Task statement → Rename "magnifying glass" to "lens icon" in everything from the line containing "Where should I" down to the last of the lines, changing nothing else. Reproduce only those lines, with the pictures left out.

Lines for locating text and elements →
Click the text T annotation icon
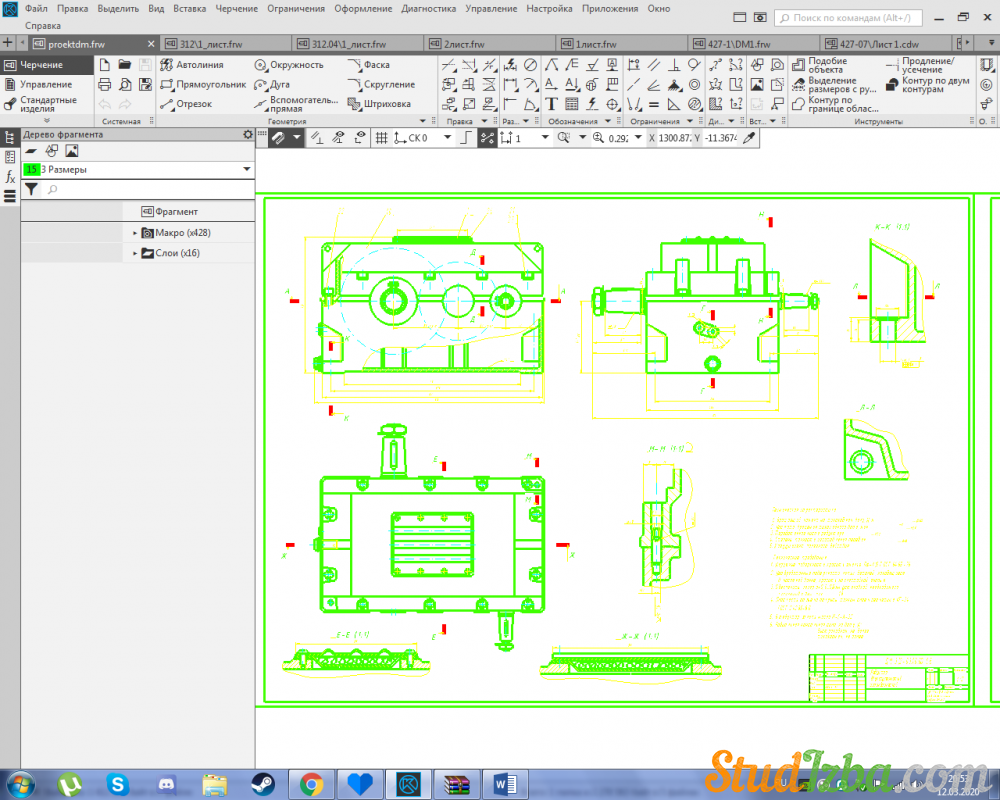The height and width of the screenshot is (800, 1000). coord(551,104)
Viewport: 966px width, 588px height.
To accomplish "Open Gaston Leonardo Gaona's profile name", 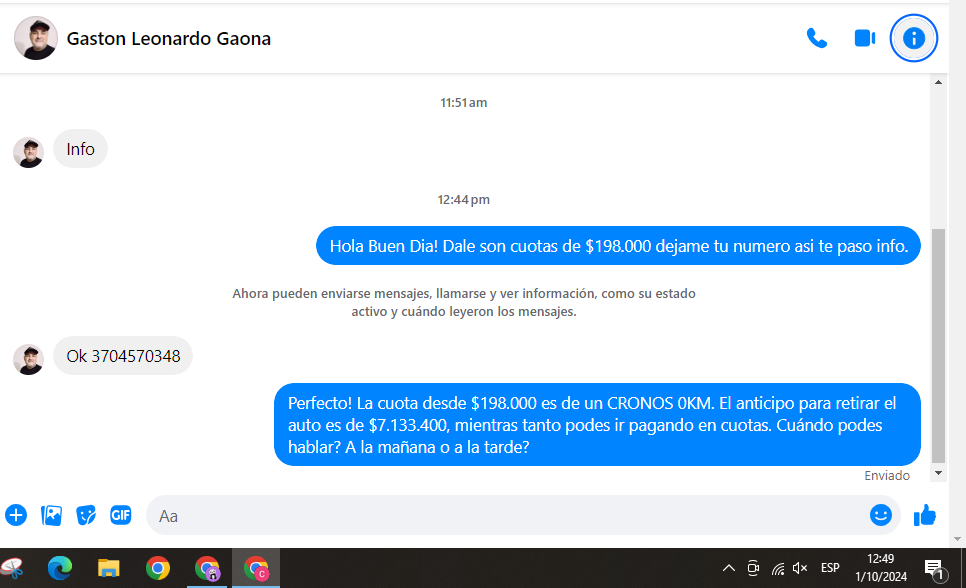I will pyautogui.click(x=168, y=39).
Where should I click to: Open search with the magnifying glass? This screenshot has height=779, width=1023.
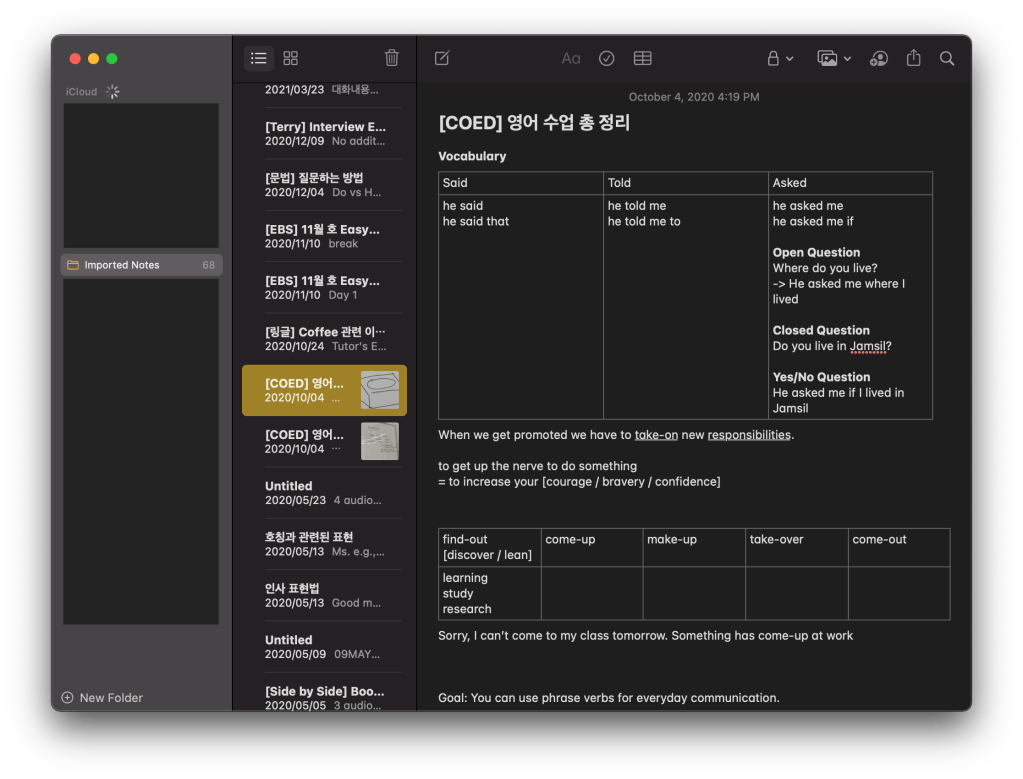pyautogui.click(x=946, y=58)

Task output →
Where should I click to: Open search with the lens icon? This screenshot has height=779, width=1023.
pyautogui.click(x=946, y=58)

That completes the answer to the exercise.